Dataset records START
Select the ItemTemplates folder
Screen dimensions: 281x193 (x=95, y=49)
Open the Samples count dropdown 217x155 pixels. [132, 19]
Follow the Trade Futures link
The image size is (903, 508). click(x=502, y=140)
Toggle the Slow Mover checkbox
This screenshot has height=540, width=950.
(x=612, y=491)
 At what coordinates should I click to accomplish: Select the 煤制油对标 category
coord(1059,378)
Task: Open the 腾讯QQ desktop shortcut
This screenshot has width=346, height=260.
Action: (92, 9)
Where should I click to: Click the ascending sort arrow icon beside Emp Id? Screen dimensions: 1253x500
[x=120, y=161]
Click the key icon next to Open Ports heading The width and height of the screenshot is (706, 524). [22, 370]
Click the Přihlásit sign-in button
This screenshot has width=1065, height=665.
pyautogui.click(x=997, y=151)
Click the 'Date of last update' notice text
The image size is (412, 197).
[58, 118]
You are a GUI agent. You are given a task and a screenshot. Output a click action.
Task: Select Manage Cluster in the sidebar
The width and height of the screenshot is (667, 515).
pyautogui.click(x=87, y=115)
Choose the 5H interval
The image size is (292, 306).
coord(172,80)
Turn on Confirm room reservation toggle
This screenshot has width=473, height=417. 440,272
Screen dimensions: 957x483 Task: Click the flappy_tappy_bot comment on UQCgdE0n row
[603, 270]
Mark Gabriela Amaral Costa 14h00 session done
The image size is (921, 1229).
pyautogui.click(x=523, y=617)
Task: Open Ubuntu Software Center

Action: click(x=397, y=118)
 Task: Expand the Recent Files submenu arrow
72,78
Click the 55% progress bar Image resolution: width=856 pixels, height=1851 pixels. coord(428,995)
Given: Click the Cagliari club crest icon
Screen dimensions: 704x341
Dataset records END
**Work to complete**
Among the entries, find each line that includes the string "pixels" and copy it.

**Result of the task**
Open the Samples count dropdown 217x155 pixels. [132, 19]
Click the 55% progress bar Image resolution: width=856 pixels, height=1851 pixels. coord(428,995)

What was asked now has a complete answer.